§ **Problem details**
Scan the entries below for the word "computer". Copy each line that has it.

Stored data:
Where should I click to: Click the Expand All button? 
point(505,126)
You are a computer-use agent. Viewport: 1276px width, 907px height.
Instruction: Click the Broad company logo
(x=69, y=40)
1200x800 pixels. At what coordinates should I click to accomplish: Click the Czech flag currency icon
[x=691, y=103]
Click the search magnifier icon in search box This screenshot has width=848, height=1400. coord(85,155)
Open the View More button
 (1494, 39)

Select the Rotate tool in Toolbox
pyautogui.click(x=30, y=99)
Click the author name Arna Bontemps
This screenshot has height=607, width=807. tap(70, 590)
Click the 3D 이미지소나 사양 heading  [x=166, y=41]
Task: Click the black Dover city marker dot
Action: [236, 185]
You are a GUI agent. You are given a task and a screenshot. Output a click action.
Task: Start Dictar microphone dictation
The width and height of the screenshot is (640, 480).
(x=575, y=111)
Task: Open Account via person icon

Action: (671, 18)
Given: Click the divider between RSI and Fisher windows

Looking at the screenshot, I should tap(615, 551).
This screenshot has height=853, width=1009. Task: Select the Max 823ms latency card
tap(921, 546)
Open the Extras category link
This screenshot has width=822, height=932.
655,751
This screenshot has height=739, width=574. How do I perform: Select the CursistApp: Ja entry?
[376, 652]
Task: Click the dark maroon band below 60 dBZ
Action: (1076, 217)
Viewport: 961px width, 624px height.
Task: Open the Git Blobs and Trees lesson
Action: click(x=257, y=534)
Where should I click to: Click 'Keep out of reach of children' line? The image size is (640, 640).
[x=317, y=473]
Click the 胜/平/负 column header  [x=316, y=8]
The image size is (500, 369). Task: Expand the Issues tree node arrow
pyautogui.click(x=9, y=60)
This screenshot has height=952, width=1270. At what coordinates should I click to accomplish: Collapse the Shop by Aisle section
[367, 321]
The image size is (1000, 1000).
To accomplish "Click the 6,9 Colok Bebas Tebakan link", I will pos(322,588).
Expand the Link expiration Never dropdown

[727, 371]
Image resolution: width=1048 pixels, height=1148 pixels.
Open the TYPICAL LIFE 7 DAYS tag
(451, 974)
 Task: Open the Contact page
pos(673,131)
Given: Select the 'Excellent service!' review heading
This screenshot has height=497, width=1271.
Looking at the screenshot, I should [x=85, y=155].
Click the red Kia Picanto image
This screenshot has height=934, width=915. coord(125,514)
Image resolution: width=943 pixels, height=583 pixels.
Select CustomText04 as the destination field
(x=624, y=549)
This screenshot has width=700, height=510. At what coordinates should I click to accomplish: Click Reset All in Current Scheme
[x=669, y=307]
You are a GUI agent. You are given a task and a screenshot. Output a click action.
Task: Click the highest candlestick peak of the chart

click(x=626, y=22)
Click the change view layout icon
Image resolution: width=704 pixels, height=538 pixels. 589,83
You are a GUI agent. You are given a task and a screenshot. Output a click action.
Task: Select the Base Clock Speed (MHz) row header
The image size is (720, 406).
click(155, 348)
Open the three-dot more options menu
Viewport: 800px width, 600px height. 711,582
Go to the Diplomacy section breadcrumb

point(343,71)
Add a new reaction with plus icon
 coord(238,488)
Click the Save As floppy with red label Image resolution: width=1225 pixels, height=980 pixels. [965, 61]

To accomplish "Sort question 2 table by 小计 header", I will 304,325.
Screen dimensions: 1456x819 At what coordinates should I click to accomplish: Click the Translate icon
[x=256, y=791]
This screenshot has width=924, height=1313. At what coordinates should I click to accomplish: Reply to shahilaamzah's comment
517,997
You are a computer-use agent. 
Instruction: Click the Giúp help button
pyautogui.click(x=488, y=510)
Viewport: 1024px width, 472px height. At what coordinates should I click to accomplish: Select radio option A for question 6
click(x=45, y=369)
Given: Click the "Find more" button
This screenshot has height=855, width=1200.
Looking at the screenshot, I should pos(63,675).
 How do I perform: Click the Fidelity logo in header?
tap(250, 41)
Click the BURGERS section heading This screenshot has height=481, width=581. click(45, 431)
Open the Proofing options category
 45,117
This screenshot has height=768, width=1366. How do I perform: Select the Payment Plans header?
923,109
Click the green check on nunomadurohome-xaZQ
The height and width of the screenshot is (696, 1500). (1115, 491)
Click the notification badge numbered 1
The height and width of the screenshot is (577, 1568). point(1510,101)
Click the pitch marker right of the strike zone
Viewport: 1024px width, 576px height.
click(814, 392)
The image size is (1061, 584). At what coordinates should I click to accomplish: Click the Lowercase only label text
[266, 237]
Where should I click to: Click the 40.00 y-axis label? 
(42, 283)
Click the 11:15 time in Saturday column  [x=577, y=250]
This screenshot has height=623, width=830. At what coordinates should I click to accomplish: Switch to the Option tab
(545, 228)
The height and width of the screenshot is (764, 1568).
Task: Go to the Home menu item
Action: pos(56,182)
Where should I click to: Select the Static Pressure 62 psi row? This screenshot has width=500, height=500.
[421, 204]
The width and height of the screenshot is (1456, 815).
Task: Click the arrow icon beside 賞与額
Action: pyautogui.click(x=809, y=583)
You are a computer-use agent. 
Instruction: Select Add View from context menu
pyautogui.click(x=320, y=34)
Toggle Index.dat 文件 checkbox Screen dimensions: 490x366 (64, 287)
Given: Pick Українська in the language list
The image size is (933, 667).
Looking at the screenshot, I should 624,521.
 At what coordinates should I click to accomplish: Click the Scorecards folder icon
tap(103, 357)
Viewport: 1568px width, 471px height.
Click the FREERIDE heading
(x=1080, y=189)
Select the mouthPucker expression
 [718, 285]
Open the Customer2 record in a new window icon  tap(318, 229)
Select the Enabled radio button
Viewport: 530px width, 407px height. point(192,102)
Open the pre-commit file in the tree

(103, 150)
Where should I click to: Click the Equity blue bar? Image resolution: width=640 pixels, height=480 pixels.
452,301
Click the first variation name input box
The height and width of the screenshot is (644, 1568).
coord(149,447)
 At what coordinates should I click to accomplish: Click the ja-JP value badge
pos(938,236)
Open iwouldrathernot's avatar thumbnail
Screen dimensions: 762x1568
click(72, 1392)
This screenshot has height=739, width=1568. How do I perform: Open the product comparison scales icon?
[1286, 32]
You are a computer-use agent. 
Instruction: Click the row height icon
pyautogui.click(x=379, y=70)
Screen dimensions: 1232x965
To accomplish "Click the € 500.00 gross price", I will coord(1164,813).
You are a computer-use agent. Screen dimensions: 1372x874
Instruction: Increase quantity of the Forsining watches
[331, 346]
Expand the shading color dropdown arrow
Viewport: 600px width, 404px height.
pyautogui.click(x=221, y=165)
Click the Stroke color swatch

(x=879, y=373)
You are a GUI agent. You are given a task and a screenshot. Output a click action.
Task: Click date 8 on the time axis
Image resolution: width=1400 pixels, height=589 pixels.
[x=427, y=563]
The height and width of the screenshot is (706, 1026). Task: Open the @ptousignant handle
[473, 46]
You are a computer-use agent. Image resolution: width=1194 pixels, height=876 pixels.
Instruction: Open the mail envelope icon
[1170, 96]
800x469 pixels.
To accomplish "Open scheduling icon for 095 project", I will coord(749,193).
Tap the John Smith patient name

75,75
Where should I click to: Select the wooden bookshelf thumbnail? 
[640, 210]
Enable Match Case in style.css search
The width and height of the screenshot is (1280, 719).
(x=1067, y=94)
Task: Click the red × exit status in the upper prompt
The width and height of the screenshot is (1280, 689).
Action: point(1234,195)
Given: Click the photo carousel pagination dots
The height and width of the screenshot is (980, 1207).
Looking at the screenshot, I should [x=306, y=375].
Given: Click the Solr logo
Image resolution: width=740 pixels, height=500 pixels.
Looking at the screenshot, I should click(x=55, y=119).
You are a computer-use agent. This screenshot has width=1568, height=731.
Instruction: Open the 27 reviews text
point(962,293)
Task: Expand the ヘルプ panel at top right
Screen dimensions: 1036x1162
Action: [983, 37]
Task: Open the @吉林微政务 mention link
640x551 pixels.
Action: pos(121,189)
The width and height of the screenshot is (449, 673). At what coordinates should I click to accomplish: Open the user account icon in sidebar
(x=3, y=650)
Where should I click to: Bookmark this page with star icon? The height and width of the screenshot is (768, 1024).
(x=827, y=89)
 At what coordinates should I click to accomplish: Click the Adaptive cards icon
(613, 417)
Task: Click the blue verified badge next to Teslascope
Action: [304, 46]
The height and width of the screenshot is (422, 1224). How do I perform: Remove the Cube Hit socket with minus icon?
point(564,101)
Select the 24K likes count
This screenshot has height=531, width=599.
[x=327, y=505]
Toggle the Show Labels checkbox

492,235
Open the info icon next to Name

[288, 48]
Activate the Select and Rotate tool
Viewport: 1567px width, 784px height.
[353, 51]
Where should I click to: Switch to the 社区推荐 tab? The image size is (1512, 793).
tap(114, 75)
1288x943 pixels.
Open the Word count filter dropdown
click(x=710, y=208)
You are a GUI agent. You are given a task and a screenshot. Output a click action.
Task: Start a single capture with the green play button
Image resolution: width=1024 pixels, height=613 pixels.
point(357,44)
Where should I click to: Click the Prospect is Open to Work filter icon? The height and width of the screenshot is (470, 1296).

§ **Problem solution**
You are a computer-use agent. Viewport: 1276px width, 907px height.
You are a computer-use agent. 
You are a computer-use agent. 
You are a computer-use agent. 
You are a computer-use agent. Screen dimensions: 1372x874
You are a computer-use agent. Image resolution: width=1194 pixels, height=876 pixels.
You are a computer-use agent. This screenshot has width=1568, height=731.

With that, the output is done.